_Testo fornito_:
== == ==

Questo è un primo punto del discorso.
Ed è un punto attivo.
Siamo noi che, nascendo, entriamo nella Realtà. Ci siamo. E siamo annunciati.
Siamo i protagonisti della nostra storia.
Siamo il soggetto che finalmente può agire in un mondo di oggetti, disponendone.
Nello stesso tempo, quel soggetto che siamo non è un punto isolato sul piano geometrico dell’apparire; quel punto fa ombra. È come se quel punto, infatti, ne generasse simultaneamente un altro, paradossalmente coevo al punto di partenza – un puntopadre che è anche, e da sempre, un puntofiglio – la semioscurità della sua presunta attività.
Ed è quell’ombra a suggerire i primi dubbi che, qualche tempo dopo, si affacceranno: sei tu a scoprire l’essere o è l’essere a scoprire te? Più in generale: siamo noi a introdurci nella Realtà o è la Realtà che si sta introducendo in noi? Siamo noi che generiamo la madre rendendola tale o è la madre a generare noi pretendendoci come figli?
Insomma, il punto che siamo è luce o ombra? Agisce o patisce?
O agisce patendo?
Teniamo il punto. E rimaniamo su quel fiore di Loto di una bambina o di un bambino che nasce. Si tratta di un esordio che cambia tutto. È quella primavoltità della vita che, a ogni nascita, si rinnova arricchendosi di una nuova vita.
Momento attivo.
Ma è un esordio che è anche la denuncia di una mancanza, di una fame di Realtà, di uno scontro tra la realtà che siamo (la bambina, il bambino) e la realtà che è fuori di noi (il mondo).
Momento passivo.
Il nostro essere dentro la Realtà, il nostro stare nella Realtà, è un’iniziazione alla Realtà stessa o, per meglio dire, un addestramento alla Realtà.
Si viene al mondo con dei bisogni che solo la Realtà può soddisfare.
La realtà che siamo è l’espressione di una necessità della Realtà che non siamo, il suo desiderio.
Nel xviii secolo, il filosofo francese Maine de Biran diede una definizione di Realtà che trovo affascinante: «La Realtà è ciò che resiste».
Uno dei primi modi in cui incontriamo la Realtà è una forma di resistenza, una forma di non corrispondenza tra ciò che sentiamo, desideriamo e vogliamo, rispetto a tutto ciò che c’è: spazio, tempo, oggetti, significati e linguaggio che ereditiamo e che, per il momento, riteniamo che stiano fuori di noi.
La Realtà è un ostacolo.

== == ==

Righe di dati
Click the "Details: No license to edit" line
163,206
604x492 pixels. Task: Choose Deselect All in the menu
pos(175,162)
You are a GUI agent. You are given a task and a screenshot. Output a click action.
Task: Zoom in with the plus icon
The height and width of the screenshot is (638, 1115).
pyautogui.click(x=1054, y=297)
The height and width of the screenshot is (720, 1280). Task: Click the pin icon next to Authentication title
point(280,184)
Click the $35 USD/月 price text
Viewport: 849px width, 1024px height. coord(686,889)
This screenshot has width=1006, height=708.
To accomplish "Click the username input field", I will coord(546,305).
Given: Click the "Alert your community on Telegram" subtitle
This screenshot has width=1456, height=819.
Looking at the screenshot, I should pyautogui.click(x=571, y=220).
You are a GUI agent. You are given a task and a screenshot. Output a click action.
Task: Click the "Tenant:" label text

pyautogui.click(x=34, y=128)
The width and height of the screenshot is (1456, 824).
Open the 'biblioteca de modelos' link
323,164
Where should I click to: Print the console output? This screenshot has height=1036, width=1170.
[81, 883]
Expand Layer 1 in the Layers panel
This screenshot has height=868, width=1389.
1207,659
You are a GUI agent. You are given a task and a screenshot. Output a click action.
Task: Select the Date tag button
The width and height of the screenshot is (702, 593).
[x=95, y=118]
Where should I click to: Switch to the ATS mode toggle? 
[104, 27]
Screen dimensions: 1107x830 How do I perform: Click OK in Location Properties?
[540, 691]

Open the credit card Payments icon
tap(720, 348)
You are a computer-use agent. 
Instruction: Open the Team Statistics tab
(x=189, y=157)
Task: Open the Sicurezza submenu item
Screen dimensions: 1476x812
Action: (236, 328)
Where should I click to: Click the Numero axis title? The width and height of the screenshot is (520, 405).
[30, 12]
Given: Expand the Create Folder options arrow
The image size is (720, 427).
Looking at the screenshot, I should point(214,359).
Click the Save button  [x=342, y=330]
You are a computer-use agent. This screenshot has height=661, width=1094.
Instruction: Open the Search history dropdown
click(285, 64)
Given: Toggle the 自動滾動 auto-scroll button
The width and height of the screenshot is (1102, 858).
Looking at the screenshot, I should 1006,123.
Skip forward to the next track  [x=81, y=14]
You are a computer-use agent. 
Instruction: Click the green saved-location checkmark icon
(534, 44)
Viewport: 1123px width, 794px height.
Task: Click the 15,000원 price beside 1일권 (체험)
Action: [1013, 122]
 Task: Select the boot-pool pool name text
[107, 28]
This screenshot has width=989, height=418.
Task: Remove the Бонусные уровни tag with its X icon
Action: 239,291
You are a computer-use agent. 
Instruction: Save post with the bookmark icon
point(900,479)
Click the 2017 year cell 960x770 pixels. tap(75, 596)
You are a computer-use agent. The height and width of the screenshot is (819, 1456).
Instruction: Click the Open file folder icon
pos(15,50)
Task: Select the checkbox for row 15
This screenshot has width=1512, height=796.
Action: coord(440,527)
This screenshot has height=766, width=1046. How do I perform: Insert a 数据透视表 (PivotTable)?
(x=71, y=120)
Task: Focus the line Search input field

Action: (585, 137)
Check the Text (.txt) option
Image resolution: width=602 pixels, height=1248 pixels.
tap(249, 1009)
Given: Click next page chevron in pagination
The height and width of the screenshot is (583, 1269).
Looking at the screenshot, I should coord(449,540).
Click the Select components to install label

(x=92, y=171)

== == ==

_Obiettivo dell'esercizio_: Prosegui il testo sulla nascita e sull'incontro con la Realtà, riprendendo subito dopo la sua ultima frase.

_Risposta all'esercizio_:
E, come tutti gli ostacoli, ha questa funzione, buffa, ridicola e, insieme, prepotente, di pretendere di educarci senza chiedercene il permesso. Nascendo, infatti, non possiamo rivendicare alcuna indipendenza, perché la Realtà si è già dispiegata su di noi alla velocità di un Big Bang.
Il cosmo è un mantello che si stende al nostro primo battito di ciglia.
E l’esordio è già una resa: prima di ogni cosa, siamo obbligati ad accettare ciò che ci sta dinanzi come un dato di fatto, dobbiamo prenderne atto con obbedienza; e, in un attimo, la nostra crescita è già indirizzata verso il conformismo, il nascondimento, lo stratagemma, il servilismo, la paura.
In una parola: l’intelligenza.
La Realtà ha le movenze, le sembianze, di una locandiera: pretende tutta l’attenzione per sé, non vuole che ci interessiamo ad altro che a lei stessa. Sta lì, e si piazza a gambe larghe, pugni sui fianchi.
Proviamo a fare a meno della Realtà, se ne abbiamo il coraggio. È noto come va a finire: chi lo ha fatto è stato quasi sempre spedito in manicomio. Non avere il senso della Realtà significa essere fuori dalla Realtà e chi è fuori dalla Realtà deve essere prima rinchiuso in un inferno murato (manifestazione massima della definizione di realtà come ciò che resiste) e poi rieducato immediatamente a tornarci, se proprio ci si tiene.
La Realtà è la manifestazione più grande del narcisismo.
Un esempio: una delle caratteristiche universali della Realtà è la forza di gravità. Ora, c’è qualcosa di più narcisistico della forza di gravità? Per quale motivo noi e tutto ciò che c’è dovremmo subire e soffrire questa forza? La Realtà, essendo ciò che resite, esige di essere ascoltata e impone il suo comando innanzitutto attraverso le leggi di natura che la definiscono. Archetipo di ogni forza di polizia.
Quel bambino, quella bambina, di cui abbiamo detto, esordisce alla Realtà patendo; ha immediatamente dei desideri: ha bisogno di nutrirsi, ha bisogno di affetto, deve stare al caldo. Piange. E la Realtà sta lì, pronta a offrire uno scambio: «Posso darti quello che vuoi in cambio di te stessa o di te stesso, giovane anima». La storia della vita è la storia di questo ricatto continuo tra le esigenze delle specie viventi con le promesse della Realtà: sopravvive chi non le disattende e chi non le delude.
Ecco, la Realtà ci dà da pensare. La Realtà è il motivo per il quale scendiamo a patti con Lei, immaginando, agendo, industriandoci.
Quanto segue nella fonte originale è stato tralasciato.